I’ll bet I just made it worse with that last paragraph. Can anyone else explain it better?
Not better. That was excellent. Maybe simpler.
Hold your thumb out in front of your face and look at it. Close one eye at a time, alternating rapidly. The apparent difference is parallax.
Geeeez, never mind. I just wrote what I posted. Delete it/erase it/ send it away/. I promise to read the full and complete posting list in the future before I show my ass again.
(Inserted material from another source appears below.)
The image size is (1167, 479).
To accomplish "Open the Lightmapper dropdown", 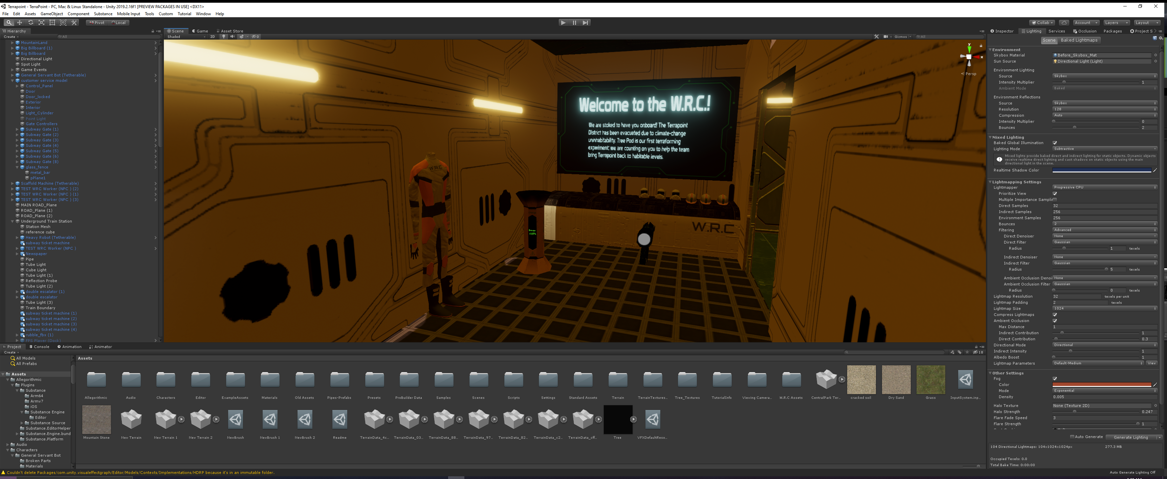I will click(x=1104, y=187).
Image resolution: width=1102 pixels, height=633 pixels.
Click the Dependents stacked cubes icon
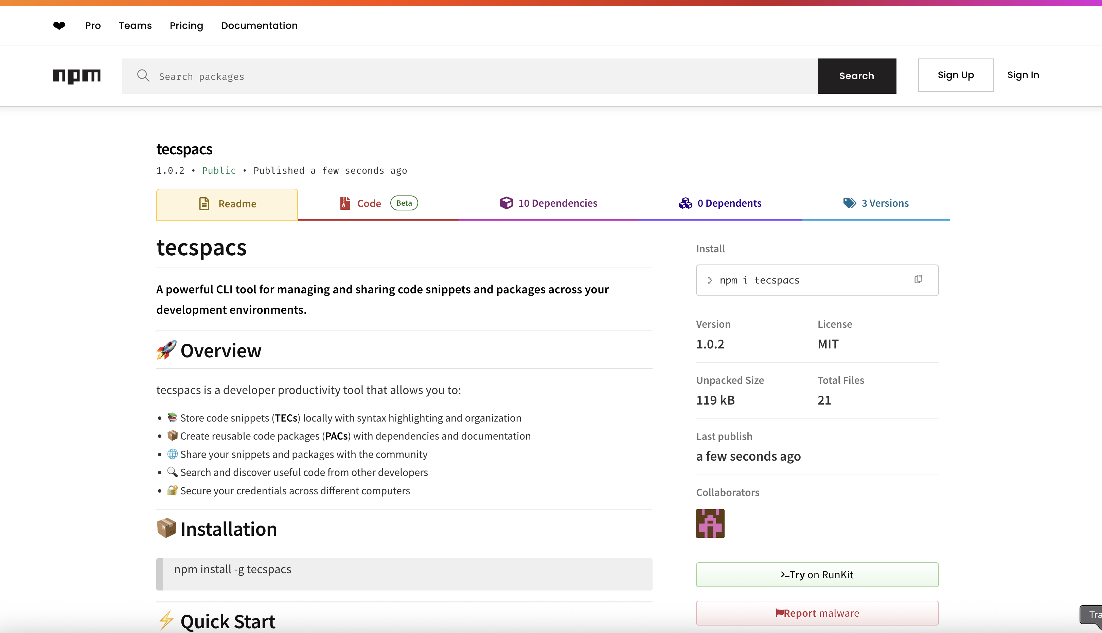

Hmm, perhaps I can clarify. In the lab I taught last year, one of the experiments involved measuring the distance to the image in flat and convex mirrors. You can’t just poke a ruler through the mirror to where the image is, but what you can do is put another real object in the same place, and then measure the distance from the mirror to the object representing the image. We used vertical dowells which protrude above the height of the mirror. The way that you can tell that the second dowell is in the same place as the image is that when you look at it from different angles, the top of the dowell is always contiguous with the image of the dowell in the mirror-- It looks like one unbroken dowell. Those different angles can just be the angles to a person’s two eyeballs, but it’s easier to see if you move around a bit too. This is the parallax definition of the distance to the image, and it’s what I was referring to in the OP.
BTW, tcburnett, what was so horribly wrong with your explanation of parallax?